[[ Data under study, beginning ]]

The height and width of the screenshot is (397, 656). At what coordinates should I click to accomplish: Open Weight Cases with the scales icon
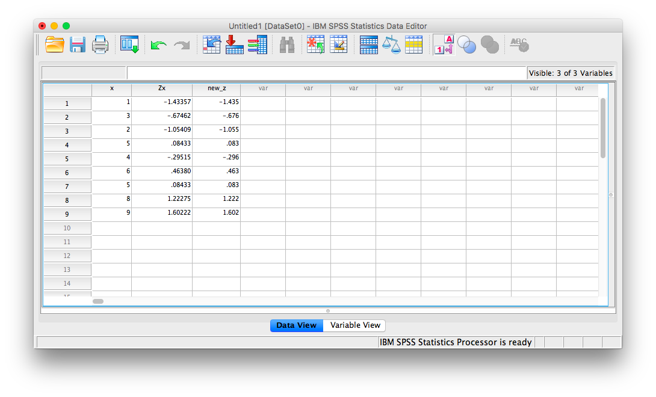[391, 45]
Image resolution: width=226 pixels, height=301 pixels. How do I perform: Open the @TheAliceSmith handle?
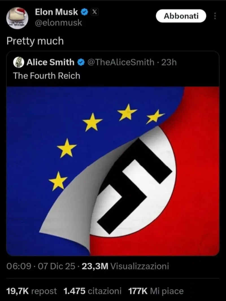click(121, 62)
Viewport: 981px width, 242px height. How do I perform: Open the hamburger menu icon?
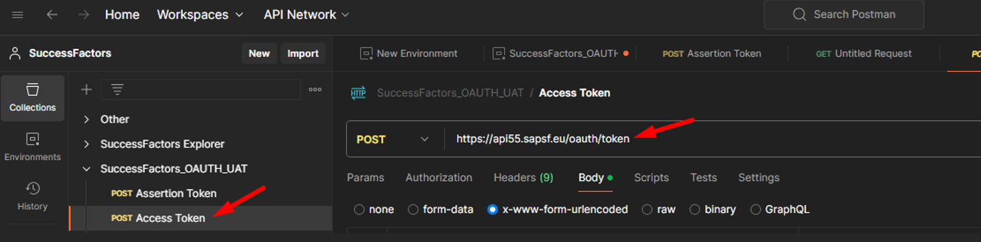coord(17,15)
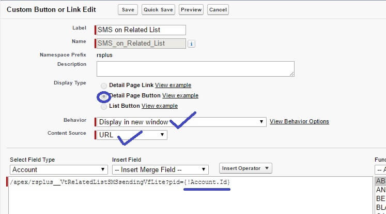
Task: Open View example link for Detail Page Link
Action: click(173, 85)
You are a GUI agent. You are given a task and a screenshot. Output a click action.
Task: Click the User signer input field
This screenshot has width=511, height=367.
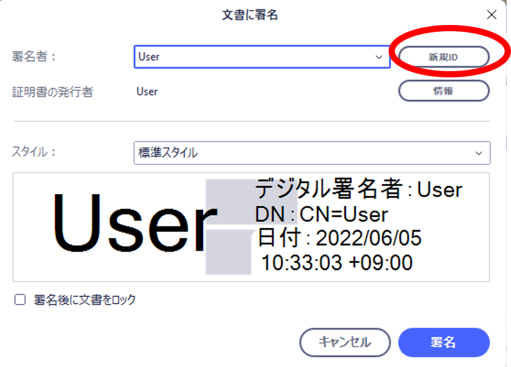250,57
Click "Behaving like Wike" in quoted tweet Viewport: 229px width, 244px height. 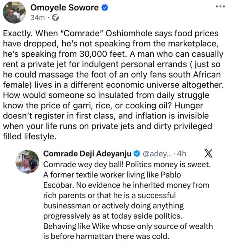74,226
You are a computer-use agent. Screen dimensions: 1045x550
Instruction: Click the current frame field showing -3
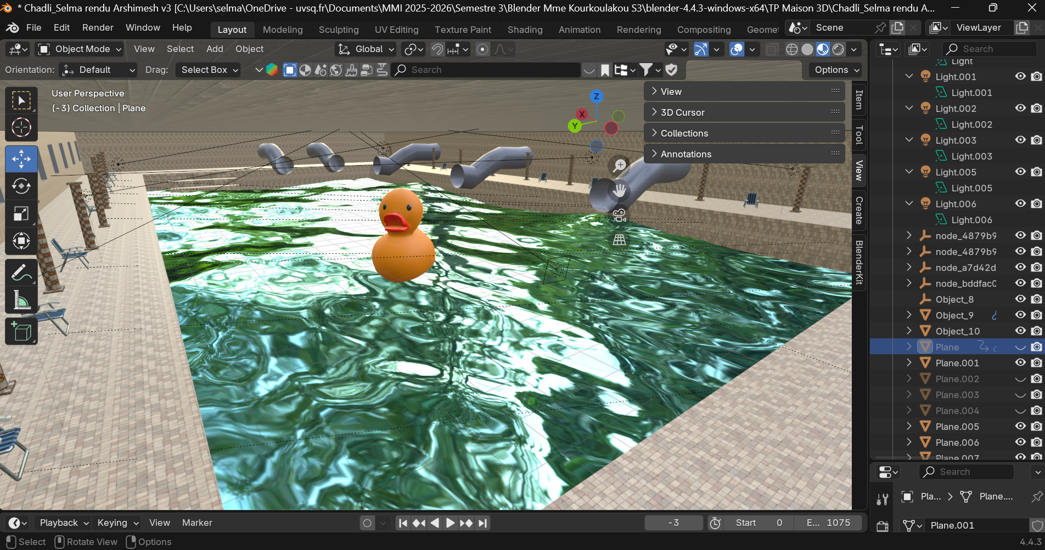pyautogui.click(x=673, y=523)
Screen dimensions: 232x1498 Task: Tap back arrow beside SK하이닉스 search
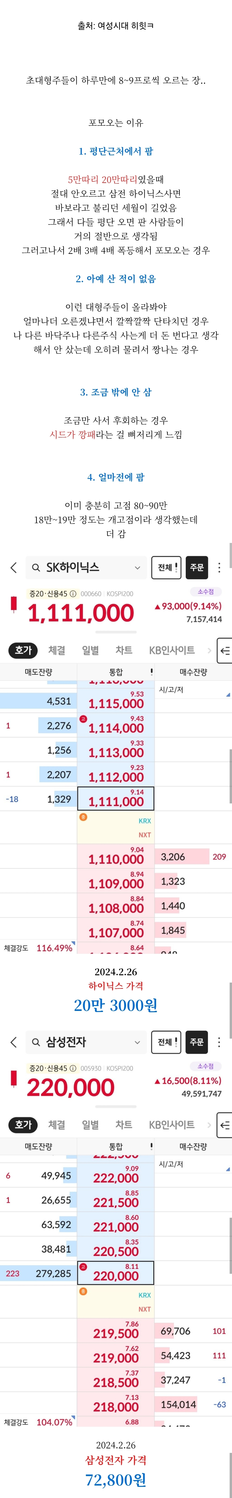coord(13,568)
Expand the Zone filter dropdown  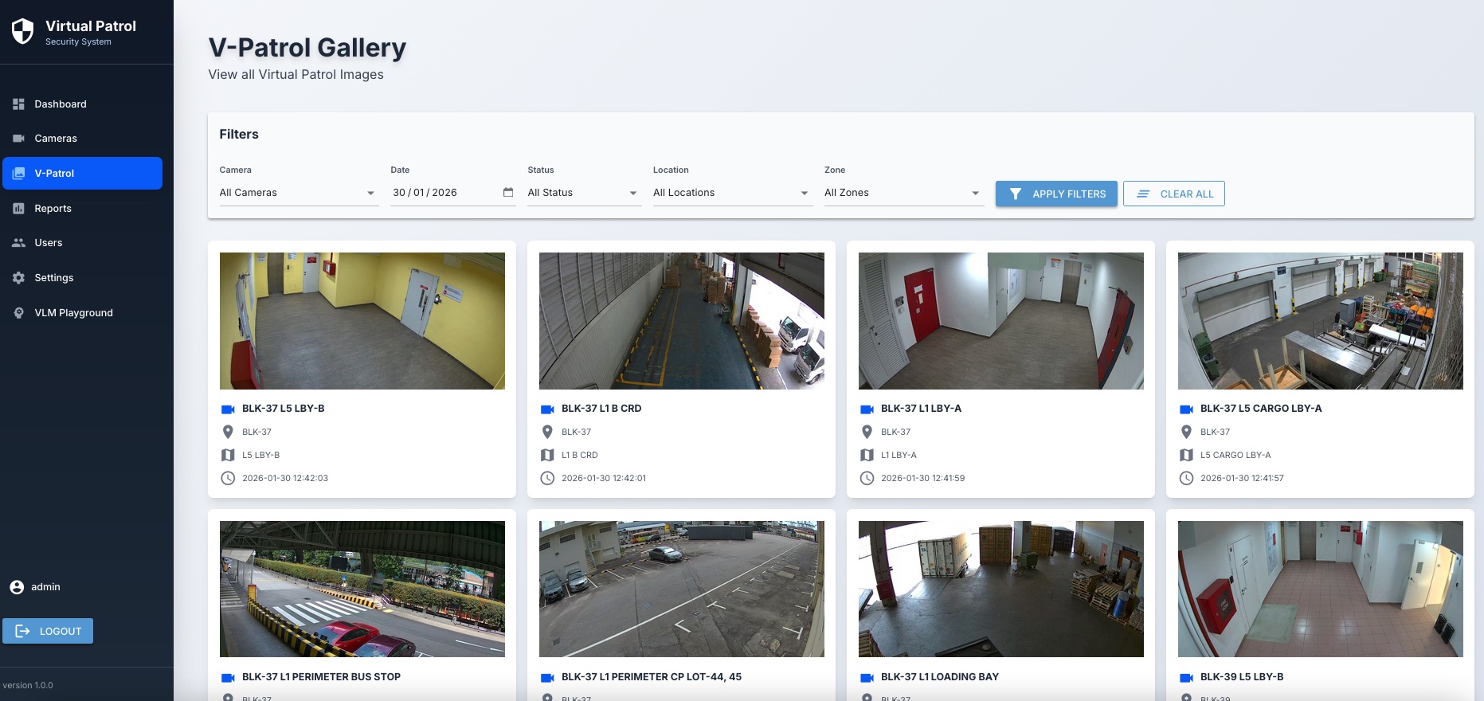[903, 193]
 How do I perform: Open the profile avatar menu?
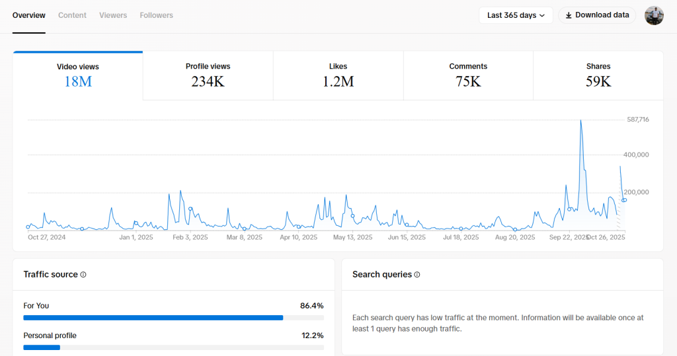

[[ Data under study, end ]]

Problem statement: Return each line from the records that includes the word "agent".

Completed task:
You are a GUI agent. You are given a task and a screenshot. Output a click action.
You are a computer-use agent. Screen dimensions: 1045x550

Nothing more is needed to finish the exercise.